Advanced Nodes: Parallel/Batch

Beyond the Basics: Supercharging Your Nodes

Sometimes a simple node just doesn’t cut it. Whether you need to fetch data from multiple APIs simultaneously or process a batch of items, the Node class has got your back. Let’s explore how to take your nodes from “meh” to “magnificent”!

Embracing Asynchrony: The Async Magic

Any of the core node methods - prepare, execute, or cleanup - can be async. Just slap on that async keyword and you’re good to go:

class AsyncFetchNode(Node):
    async def execute(self, prepared_result):
        # Look at me, I'm async!
        await asyncio.sleep(1)  # Simulating network delay
        return {"data": "Fetched asynchronously"}

The workflow engine knows how to handle these async methods and will await them properly. No need to worry about the plumbing!

Going Parallel: Multi-tasking Like a Pro

Want to run multiple operations at the same time? Extend the _execute_with_retry method:

class ParallelNode(Node):
    async def prepare(self, shared, request_input):
        # Return a list of items to process in parallel
        return [{"id": i} for i in range(5)]
        
    async def _execute_with_retry(self, items):
        # Process all items in parallel
        tasks = [self._process_item(item) for item in items]
        results = await asyncio.gather(*tasks, return_exceptions=True)
        
        # Check for exceptions
        for result in results:
            if isinstance(result, Exception):
                raise result
                
        return results
        
    async def execute(self, item):
        # Process a single item
        await asyncio.sleep(1)  # Simulate work
        return f"Processed item {item['id']}"
        
    def cleanup(self, shared, prepared_result, execution_result):
        # Initialize results list if it doesn't exist
        if "parallel_results" not in shared:
            shared["parallel_results"] = []
        
        # Append new results to existing list
        shared["parallel_results"].extend(execution_result)
        return execution_result

This node will process all items simultaneously, making your workflow zip along at warp speed!
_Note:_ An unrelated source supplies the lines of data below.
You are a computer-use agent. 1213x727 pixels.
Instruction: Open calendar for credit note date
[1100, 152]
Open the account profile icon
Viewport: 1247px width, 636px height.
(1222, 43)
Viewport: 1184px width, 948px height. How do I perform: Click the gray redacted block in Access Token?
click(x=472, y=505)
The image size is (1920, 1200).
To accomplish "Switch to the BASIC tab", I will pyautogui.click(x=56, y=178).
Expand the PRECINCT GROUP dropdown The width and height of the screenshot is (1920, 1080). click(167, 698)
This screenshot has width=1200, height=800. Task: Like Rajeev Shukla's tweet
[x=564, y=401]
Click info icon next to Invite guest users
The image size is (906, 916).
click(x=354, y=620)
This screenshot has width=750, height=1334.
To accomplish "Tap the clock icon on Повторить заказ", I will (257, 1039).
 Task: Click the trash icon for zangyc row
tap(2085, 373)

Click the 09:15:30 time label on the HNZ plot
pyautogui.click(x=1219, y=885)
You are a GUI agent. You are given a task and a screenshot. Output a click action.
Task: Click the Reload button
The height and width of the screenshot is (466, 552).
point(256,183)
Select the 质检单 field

Batch Processing: Same Task, Different Data

Don’t need the complexity of parallelism but want to process multiple items? Batch processing is your friend:

class BatchNode(Node):
    def prepare(self, shared, request_input):
        # Return batch of items to process
        return [f"item-{i}" for i in range(10)]
    
    async def _execute_with_retry(self, items):
        # Process each item in batch sequentially
        results = []
        for item in items:
            # Process each item with potential retries
            result = await super()._process_item(item)
            results.append(result)
        return results
        
    def execute(self, item):
        # Process a single item
        return f"Processed {item}"
        
    def cleanup(self, shared, prepared_result, execution_result):
        # Initialize results dictionary if needed
        if "batch_results" not in shared:
            shared["batch_results"] = []
            
        # Add latest batch results
        shared["batch_results"].extend(execution_result)
        return execution_result

Error Handling in Advanced Nodes

Currently, if any task in a parallel or batch node fails, the entire node fails. This “fail fast” approach keeps things simple and predictable.

class ParallelWithErrorNode(Node):
    async def prepare(self, shared, request_input):
        return [1, 2, 0, 4]  # That zero will cause trouble!
        
    async def execute(self, item):
        # This will fail for item == 0
        result = 10 / item
        return result
        
    def exec_fallback(self, prepared_result, exception):
        # This will run if execute fails
        return f"Failed to process items: {exception}"

If you need more sophisticated error handling (like continuing despite errors in some items), feel free to raise an issue on GitHub. We’re always looking to improve!

Remember: these advanced nodes follow the same lifecycle as basic nodes, just with superpowers. Mix and match these techniques to create workflows that handle real-world complexity with grace!